Buy the vignette, even if you’re arriving in the middle of the night. We’ve had two sets of guests who were stopped close to Innsbruck around midnight. One lot came from Munich airport, tired after more than 24 hours in transit with kids. A vignette was the last thing on their minds. Unfortunately, the policeman who pulled them off had no sympathy. They had to pay the fine of €120 on the spot.
- Thinking of not paying after receiving a fine in the post? Think again. Administrative penalties of between €300 and €3000 may be charged if you don’t pay the fine in time.
What Is Sectional Toll?
Some roads in Austria which are particularly costly to construct and maintain have individual toll stations where additional sectional tolls are to be paid. They can be found on the following motorways:
- A9 Pyhrn
- A10 Tauern
- A11 Karawanken
- A13 Brenner
- S16 Arlberg
The sectional tolls (single trip or annual permit) can be paid for in cash or by card (credit, debit, or fuel) directly at the toll gate. It’s also possible to buy a digital pass. The benefit of a digital pass is that you can use the fast lane where the toll gate opens automatically when you approach.
Sectional Toll Prices
Since most tourists won’t have use of an annual sectional toll pass, I’m only including the single trip rates for 2021.
|A13 Brenner Motorway|
|Innsbruck – Patsch/Europabrücke – Nösslach||€2,50|
|Innsbruck – Stubai Valley||€3,50|
|Matrei – Brenner Pass||€5,00|
|St Michael – Rennweg (Katschberg Tunnel)||€6,50|
|St Michael – Flachau (Tauern Tunnel)||€6,50|
|Zederhaus – Flachau (Tauern Tunnel)||€6,50|
|S16 Arlberg Tunnel|
- Motorists with an annual Austrian vignette receive a substantial discount when buying annual sectional toll passes.
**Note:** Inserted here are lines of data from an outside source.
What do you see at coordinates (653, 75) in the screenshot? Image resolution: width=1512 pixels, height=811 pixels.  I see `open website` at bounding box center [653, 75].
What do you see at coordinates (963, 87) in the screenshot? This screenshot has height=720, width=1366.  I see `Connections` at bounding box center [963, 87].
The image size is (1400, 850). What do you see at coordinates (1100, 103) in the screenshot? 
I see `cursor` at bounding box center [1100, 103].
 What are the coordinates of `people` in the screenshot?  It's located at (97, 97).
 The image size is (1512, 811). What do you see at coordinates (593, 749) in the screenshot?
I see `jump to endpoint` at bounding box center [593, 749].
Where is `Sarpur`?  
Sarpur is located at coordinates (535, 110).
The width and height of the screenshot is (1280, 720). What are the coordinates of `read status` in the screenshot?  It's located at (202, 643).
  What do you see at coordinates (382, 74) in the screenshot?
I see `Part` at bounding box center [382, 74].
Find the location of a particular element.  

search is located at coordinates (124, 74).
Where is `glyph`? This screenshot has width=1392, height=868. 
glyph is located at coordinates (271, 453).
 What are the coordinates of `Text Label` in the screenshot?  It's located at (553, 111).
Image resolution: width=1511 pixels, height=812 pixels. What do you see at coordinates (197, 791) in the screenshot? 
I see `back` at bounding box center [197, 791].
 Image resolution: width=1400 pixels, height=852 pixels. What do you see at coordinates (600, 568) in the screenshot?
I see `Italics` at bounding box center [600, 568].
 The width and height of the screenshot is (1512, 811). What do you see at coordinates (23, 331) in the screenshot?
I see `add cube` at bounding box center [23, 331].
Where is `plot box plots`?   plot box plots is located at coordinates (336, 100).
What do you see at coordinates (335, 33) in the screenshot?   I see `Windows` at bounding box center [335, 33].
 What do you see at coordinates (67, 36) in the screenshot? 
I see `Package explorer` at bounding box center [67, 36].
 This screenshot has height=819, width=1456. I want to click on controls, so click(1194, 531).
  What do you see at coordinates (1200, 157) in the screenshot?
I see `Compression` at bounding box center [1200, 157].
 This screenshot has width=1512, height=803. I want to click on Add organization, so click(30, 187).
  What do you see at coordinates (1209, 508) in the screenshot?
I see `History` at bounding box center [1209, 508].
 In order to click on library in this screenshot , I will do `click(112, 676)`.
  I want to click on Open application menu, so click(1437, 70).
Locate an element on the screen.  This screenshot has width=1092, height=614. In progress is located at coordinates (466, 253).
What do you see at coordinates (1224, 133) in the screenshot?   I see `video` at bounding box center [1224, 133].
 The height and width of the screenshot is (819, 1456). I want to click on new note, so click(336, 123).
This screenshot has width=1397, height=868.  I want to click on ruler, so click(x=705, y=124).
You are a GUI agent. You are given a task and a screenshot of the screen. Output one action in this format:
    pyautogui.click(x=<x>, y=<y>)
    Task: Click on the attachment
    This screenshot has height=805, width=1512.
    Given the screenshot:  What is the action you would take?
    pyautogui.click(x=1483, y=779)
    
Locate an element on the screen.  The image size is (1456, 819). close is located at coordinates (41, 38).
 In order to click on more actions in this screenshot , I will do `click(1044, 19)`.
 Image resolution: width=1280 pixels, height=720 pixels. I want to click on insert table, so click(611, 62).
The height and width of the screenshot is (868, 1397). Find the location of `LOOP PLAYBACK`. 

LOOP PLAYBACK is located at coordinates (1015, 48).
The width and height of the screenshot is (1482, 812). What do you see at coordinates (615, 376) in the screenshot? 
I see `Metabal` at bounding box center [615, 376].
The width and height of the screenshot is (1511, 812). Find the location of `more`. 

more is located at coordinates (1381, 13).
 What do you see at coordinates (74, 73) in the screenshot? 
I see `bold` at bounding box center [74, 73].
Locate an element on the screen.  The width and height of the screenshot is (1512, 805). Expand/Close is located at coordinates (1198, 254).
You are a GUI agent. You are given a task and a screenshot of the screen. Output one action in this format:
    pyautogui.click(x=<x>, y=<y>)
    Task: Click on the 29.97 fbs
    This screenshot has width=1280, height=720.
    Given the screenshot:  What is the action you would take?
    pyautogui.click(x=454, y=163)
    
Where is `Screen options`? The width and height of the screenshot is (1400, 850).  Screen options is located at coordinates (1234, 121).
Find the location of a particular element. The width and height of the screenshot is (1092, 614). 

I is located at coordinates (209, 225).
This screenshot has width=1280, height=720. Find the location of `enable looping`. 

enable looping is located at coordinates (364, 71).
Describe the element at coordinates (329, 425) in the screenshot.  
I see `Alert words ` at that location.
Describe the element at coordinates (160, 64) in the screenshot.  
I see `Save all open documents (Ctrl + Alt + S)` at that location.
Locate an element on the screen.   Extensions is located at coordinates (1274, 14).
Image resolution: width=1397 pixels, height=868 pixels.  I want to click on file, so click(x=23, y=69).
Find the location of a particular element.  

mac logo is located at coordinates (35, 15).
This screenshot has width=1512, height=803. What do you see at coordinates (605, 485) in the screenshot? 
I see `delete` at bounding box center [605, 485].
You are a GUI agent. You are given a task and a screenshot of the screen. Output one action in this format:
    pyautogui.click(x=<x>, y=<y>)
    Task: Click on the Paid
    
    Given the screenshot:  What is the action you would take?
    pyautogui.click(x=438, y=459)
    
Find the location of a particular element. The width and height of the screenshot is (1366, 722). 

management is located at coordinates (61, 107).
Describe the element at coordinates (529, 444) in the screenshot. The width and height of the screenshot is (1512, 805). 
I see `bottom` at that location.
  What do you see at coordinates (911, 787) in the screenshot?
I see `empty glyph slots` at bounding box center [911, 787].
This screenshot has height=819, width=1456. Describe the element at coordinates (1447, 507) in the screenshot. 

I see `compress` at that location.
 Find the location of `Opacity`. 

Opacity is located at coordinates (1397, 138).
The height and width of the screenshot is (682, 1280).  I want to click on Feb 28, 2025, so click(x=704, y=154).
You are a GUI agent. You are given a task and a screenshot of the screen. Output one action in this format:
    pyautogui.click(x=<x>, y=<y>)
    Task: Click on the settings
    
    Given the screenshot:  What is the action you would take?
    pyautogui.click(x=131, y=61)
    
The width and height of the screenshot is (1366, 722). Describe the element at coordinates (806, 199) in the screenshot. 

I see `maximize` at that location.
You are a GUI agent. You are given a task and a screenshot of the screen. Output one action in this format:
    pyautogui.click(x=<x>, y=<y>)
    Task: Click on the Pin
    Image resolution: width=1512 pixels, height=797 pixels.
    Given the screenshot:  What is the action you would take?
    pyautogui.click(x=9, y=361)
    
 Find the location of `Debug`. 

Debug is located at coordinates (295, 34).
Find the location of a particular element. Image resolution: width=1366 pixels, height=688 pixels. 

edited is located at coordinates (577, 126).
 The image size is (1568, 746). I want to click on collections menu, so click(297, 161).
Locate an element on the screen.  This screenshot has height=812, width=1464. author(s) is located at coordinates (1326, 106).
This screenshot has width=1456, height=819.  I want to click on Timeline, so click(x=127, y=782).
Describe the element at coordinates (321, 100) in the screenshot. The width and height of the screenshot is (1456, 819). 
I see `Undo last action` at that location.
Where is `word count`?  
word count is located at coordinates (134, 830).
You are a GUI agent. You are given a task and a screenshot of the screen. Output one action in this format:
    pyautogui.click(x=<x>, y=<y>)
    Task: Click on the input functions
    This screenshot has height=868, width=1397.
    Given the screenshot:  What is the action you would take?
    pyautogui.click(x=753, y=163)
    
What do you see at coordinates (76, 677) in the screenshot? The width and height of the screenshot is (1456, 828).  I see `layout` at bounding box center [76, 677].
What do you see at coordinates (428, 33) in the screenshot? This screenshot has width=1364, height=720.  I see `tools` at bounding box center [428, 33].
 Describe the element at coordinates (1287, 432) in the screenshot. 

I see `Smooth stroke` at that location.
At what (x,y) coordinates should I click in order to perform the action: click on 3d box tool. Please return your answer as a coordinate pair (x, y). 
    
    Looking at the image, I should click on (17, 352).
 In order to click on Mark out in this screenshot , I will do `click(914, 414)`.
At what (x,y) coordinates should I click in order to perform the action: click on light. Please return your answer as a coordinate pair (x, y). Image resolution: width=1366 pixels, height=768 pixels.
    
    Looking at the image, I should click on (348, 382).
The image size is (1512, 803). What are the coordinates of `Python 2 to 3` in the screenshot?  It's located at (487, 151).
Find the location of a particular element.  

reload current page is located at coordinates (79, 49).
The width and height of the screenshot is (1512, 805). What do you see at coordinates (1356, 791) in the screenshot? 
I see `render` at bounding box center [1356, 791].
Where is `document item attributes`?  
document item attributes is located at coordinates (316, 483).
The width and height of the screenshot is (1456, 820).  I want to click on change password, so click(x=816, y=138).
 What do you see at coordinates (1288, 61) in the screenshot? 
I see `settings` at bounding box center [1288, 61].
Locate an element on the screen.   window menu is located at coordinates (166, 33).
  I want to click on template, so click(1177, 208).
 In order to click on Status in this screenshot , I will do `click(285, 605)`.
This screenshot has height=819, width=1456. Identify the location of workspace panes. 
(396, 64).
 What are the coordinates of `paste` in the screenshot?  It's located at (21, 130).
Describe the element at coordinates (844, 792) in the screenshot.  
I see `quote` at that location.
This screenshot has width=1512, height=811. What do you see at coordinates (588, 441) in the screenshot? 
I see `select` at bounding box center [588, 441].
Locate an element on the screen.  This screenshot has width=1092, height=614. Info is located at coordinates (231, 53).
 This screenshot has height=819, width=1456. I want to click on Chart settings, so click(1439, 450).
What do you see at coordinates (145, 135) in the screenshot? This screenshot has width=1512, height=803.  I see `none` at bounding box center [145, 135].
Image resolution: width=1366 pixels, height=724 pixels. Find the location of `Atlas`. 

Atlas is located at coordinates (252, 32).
For example, we buy the Brenner pass toll ticket because we regularly hike or ski on the Stubai Glacier or take day trips to South Tyrol.
Who Checks If I Have a Valid Austrian Vignette?
Police and Control Officers
In the twelve years that we´ve been living in Austria, our vignette was only checked once by a police officer. That’s when I was pulled off for speeding (unknowingly driving 100km/h in an 80km/h zone on the A12 motorway) near the Arlberg tunnel.
I had to pay a spot fine for the speeding and got moaned at because our vignette was stuck too high on our big panoramic windscreen.
However, that doesn’t mean there aren’t spot checks. We regularly see cops pulling cars off when they exit the motorway at Hall in Tirol.
Did You Know?
Only 2% of Austrian drivers are caught without a vignette.
In addition to police officials, the toll company Asfinag has around 100 control officers who are permitted to carry out toll checks on Austrian motorways.
On multi-lane toll roads in Austria, cameras are used to check for vignettes. You may spot them on gantries spanning the motorway. According to Asfinag, the nine camera systems which are currently in use are moved to different locations every seven to 14 days.